The Ohio River forms the natural border between Kentucky and Indiana, flowing through Louisville, and then Illinois, before it becomes a tributary of the Mississippi River, between Missouri, Tennessee, Arkansas, Mississippi and Louisiana.
© EPA An aerial photo, taken by the EPA’s ASPECT (Airborne Spectral Photometric Environmental Collection Technology) system on February 7, 2023, of the derailment site after the fire was extinguished. The EPA has found several toxic chemicals in contaminated air, soil or water surrounding the crash site. EPA
Chris Bobay, a water quality manager for Louisville Water, told local news channel WLKY that the plume had “a long way to go,” but that the main concern would be just a change in the “taste and odor” of the water.
It is as-yet unclear when along the Ohio River’s 981-mile course the plume will dissipate to levels that are undetectable.
“Detectability will go down into the parts per trillion range,” Glass said. “I would expect if the source soil is removed and any free product is removed, that would be detectable for many miles downstream, but there would be dilution.”
His concerns were less with the public drinking water drawn from the Ohio River, which is treated, but with the private wells in East Palestine which draw their supply from groundwater.

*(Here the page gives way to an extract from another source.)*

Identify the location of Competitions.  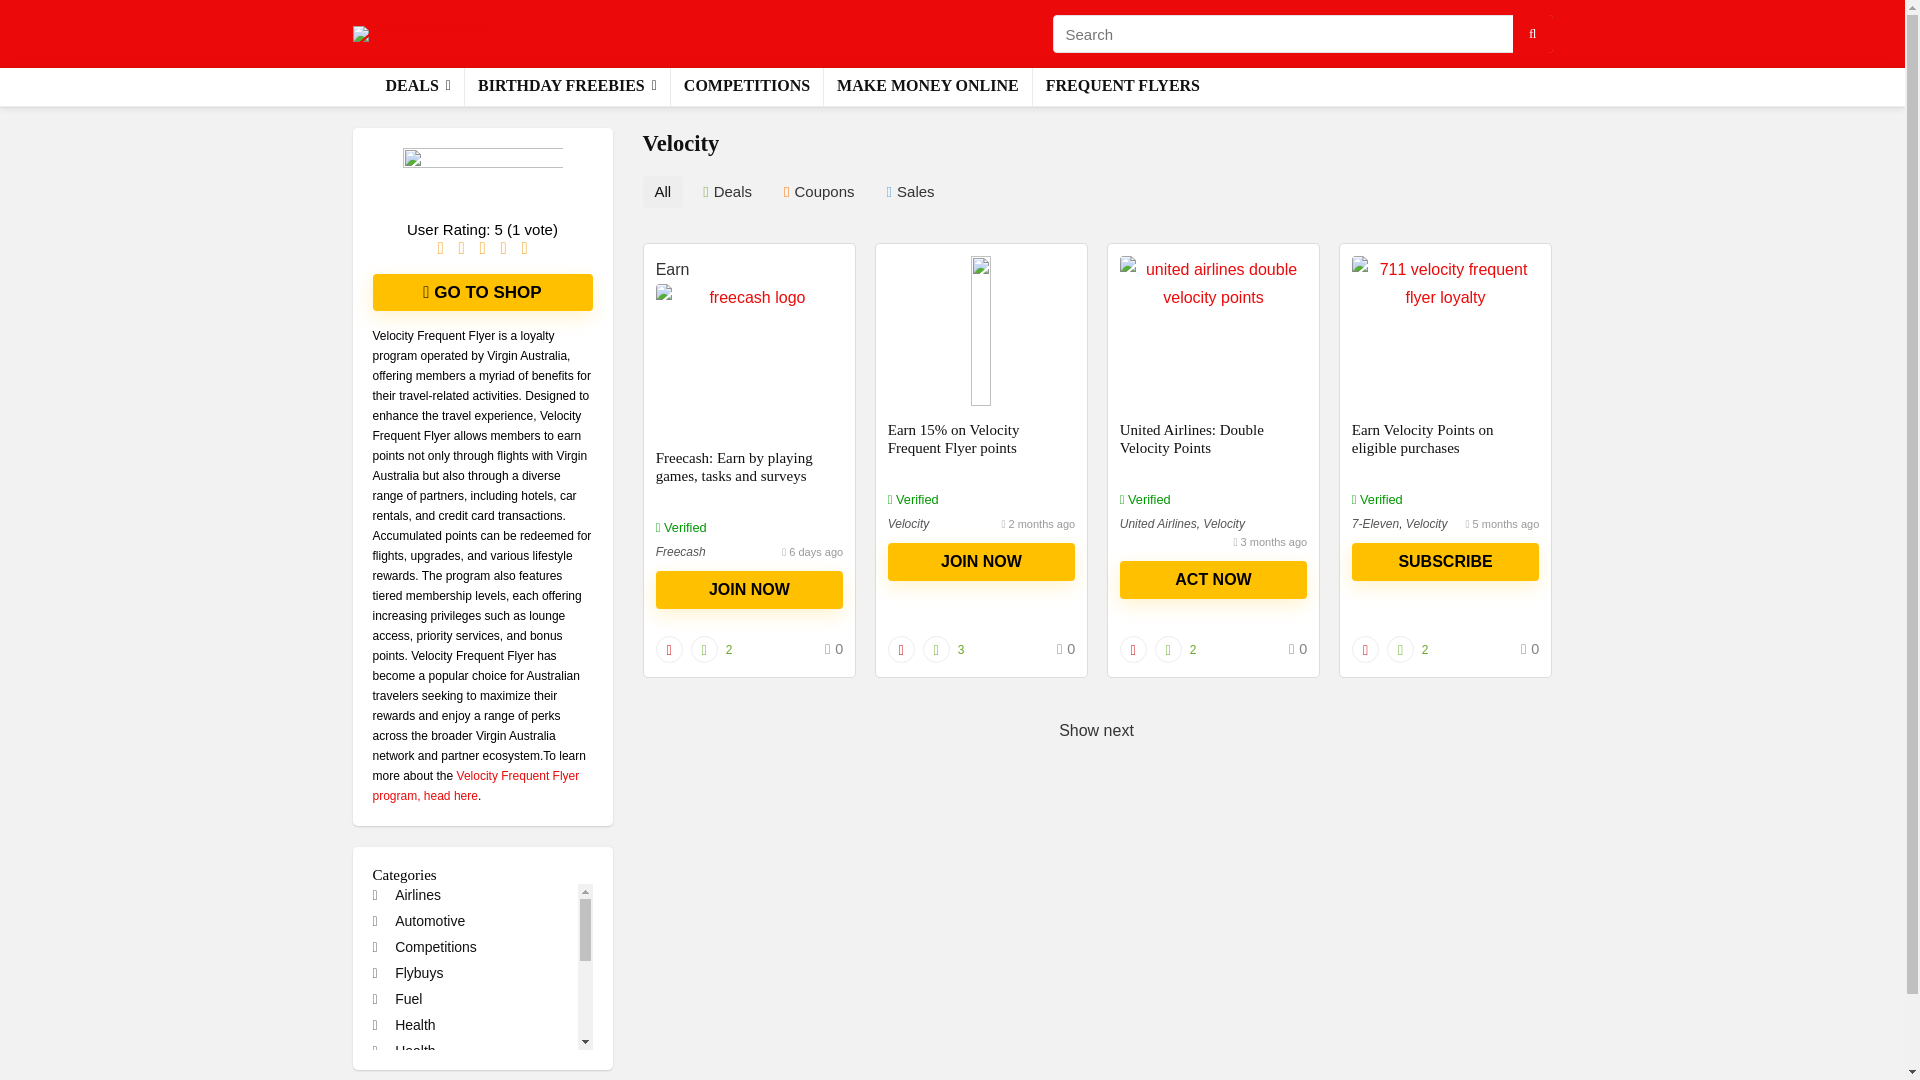
(424, 946).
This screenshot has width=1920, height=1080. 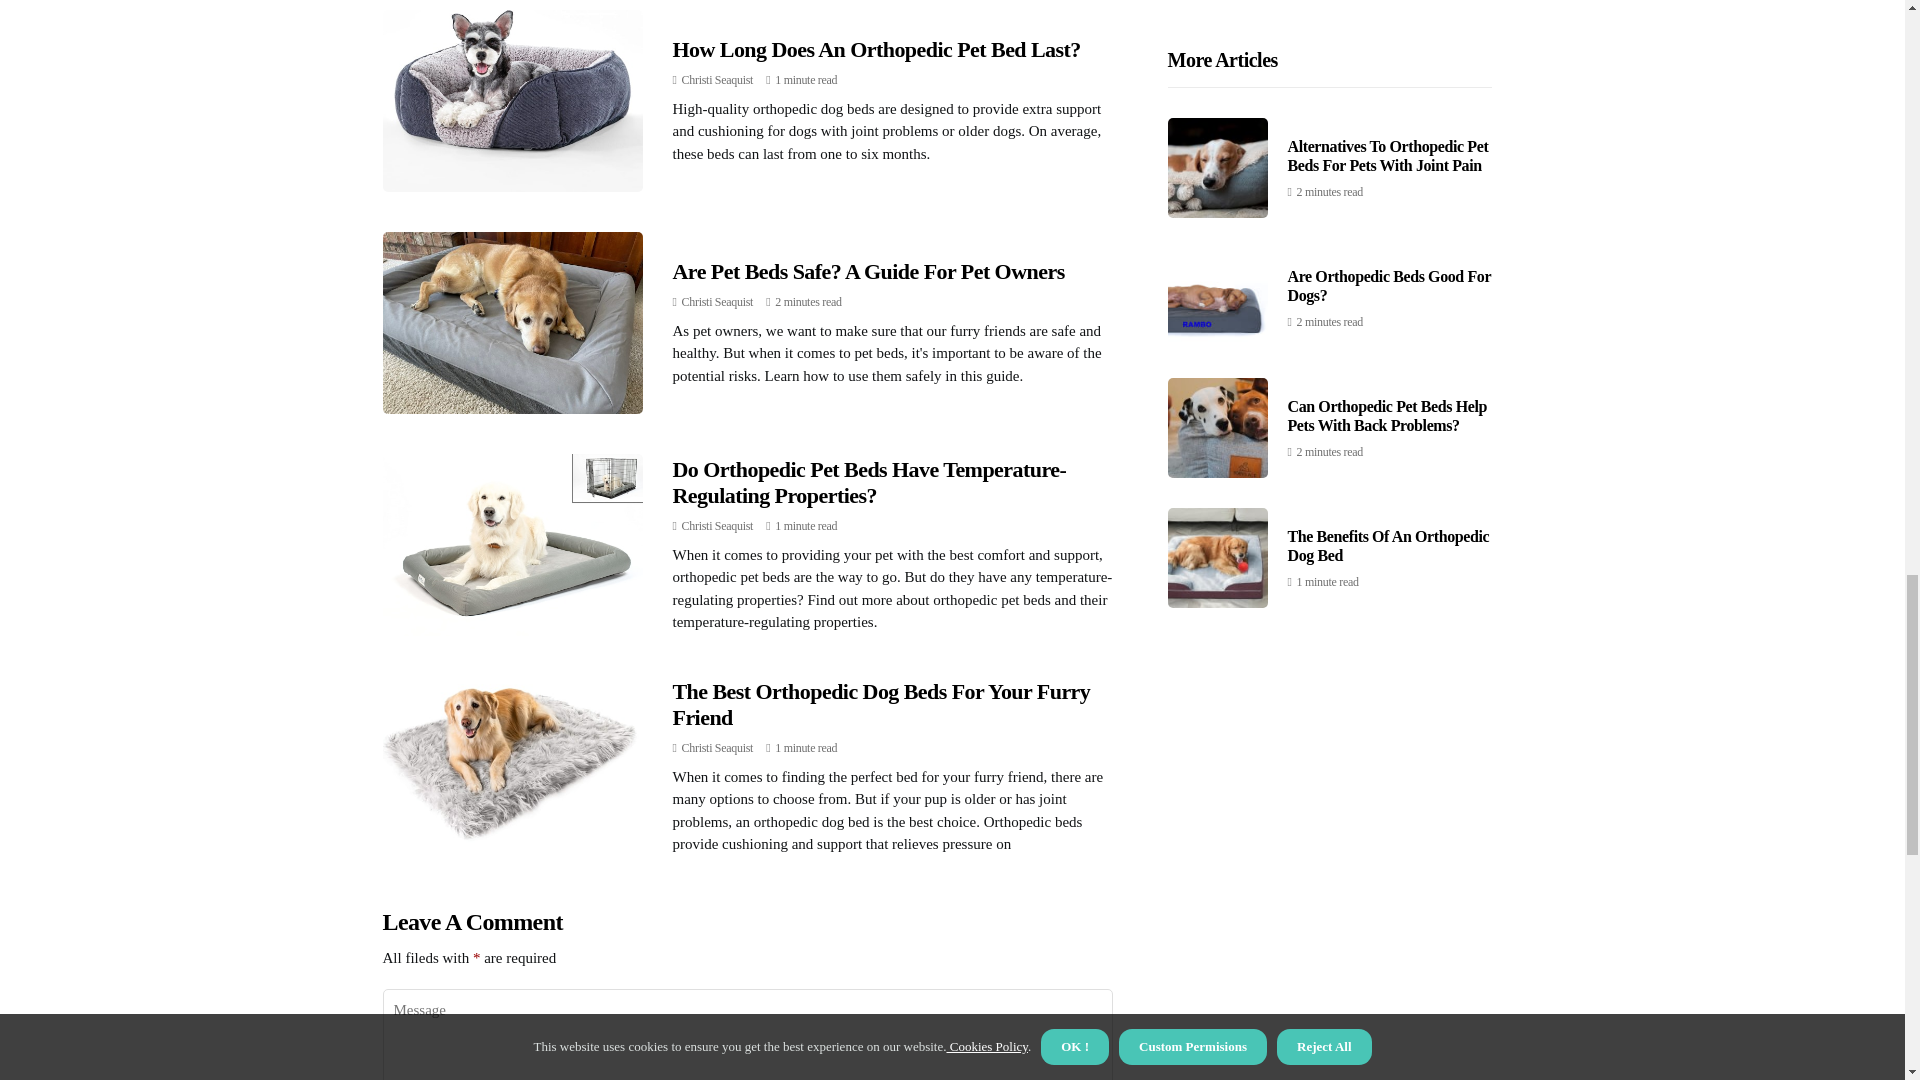 What do you see at coordinates (718, 526) in the screenshot?
I see `Christi Seaquist` at bounding box center [718, 526].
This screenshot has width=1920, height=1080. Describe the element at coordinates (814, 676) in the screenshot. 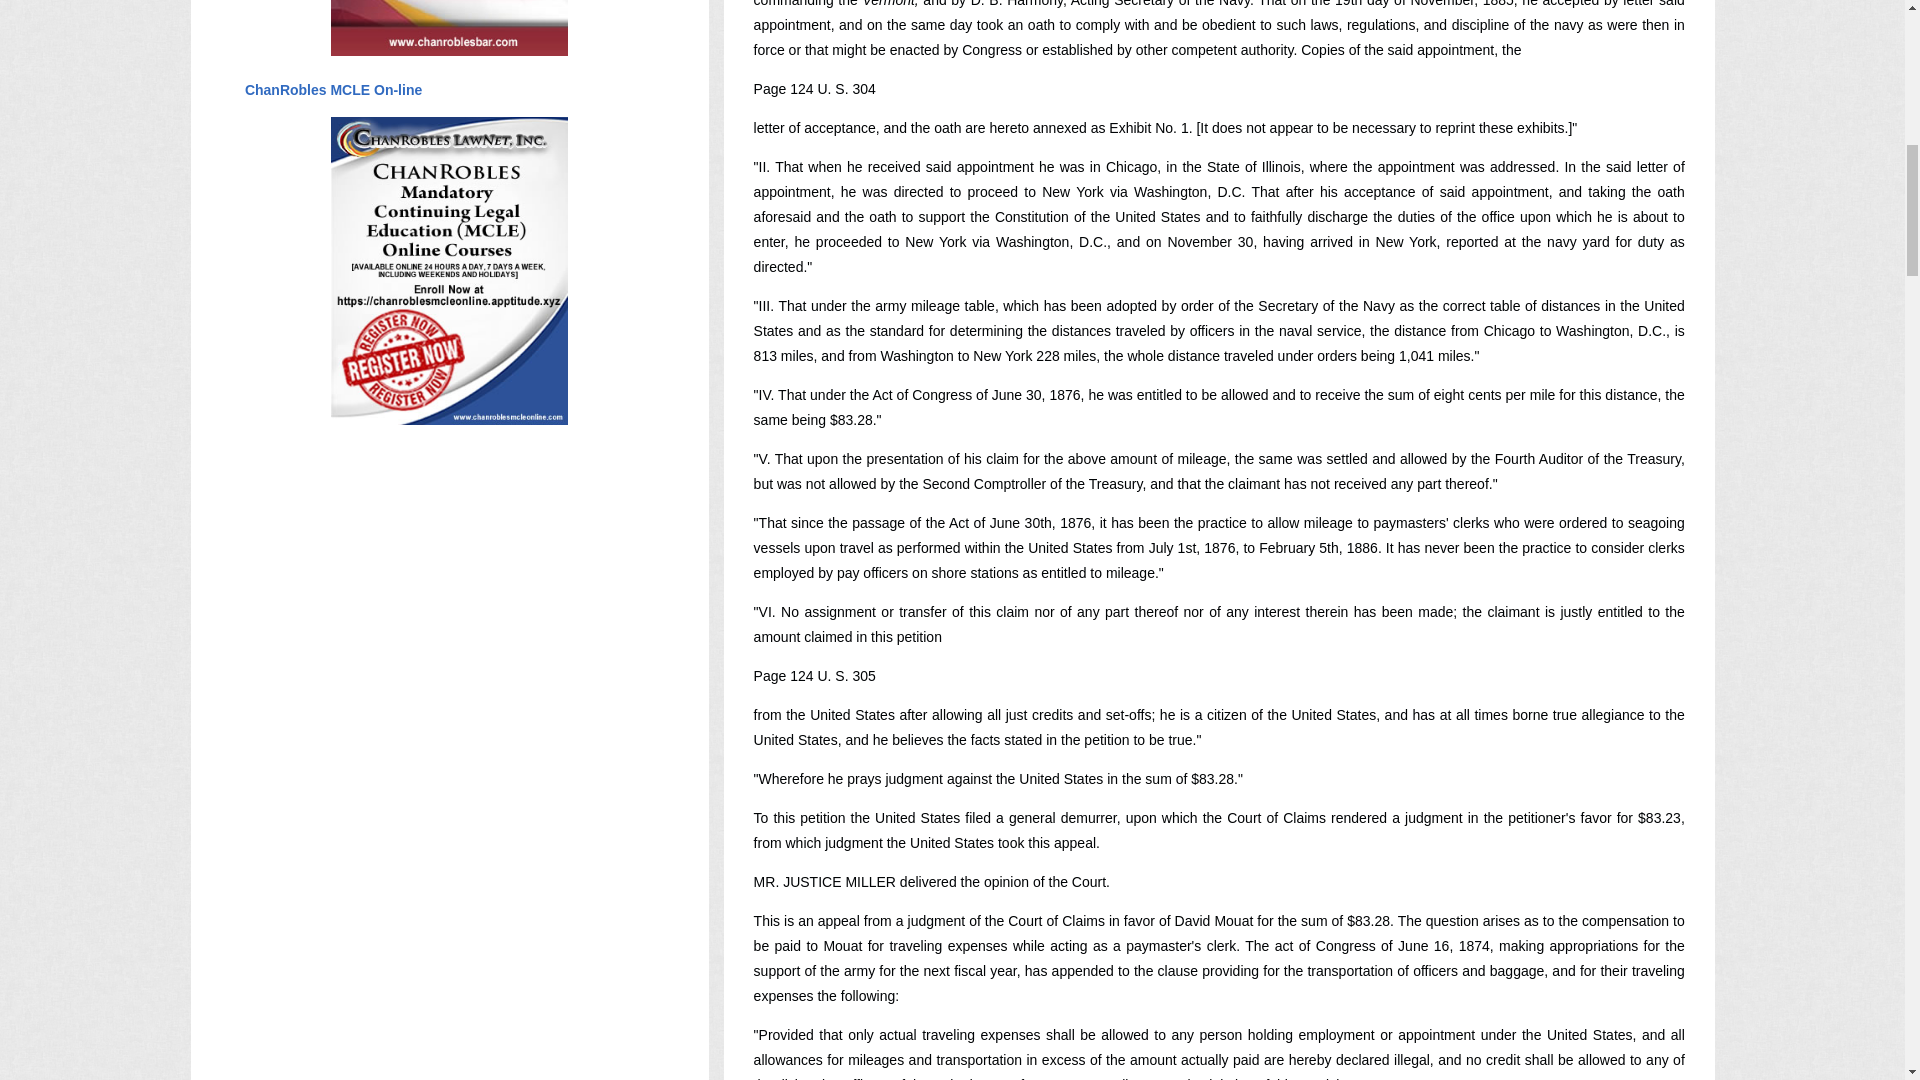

“The risk locally is real because some of those chemicals were obviously consumed in the fire, but some of them weren’t, and they’re very mobile in the subsurface,” Glass explained. “Once they get into the soil they can migrate to the groundwater and then any drinking wells that would access or pump that water would have a high risk. The other concern about that is private wells typically don’t have any sort of treatment.”
In a statement, Debra Shore, administrator of the EPA’s fifth region, said on Tuesday that the federal agency was “working closely with Ohio EPA to determine what impact the spill has had on surface and groundwater. State and local agencies are conducting sampling throughout the Ohio River to ensure drinking water intakes aren’t affected, and EPA is continuing to assist the state with sampling efforts at water treatment intake points along the Ohio River.”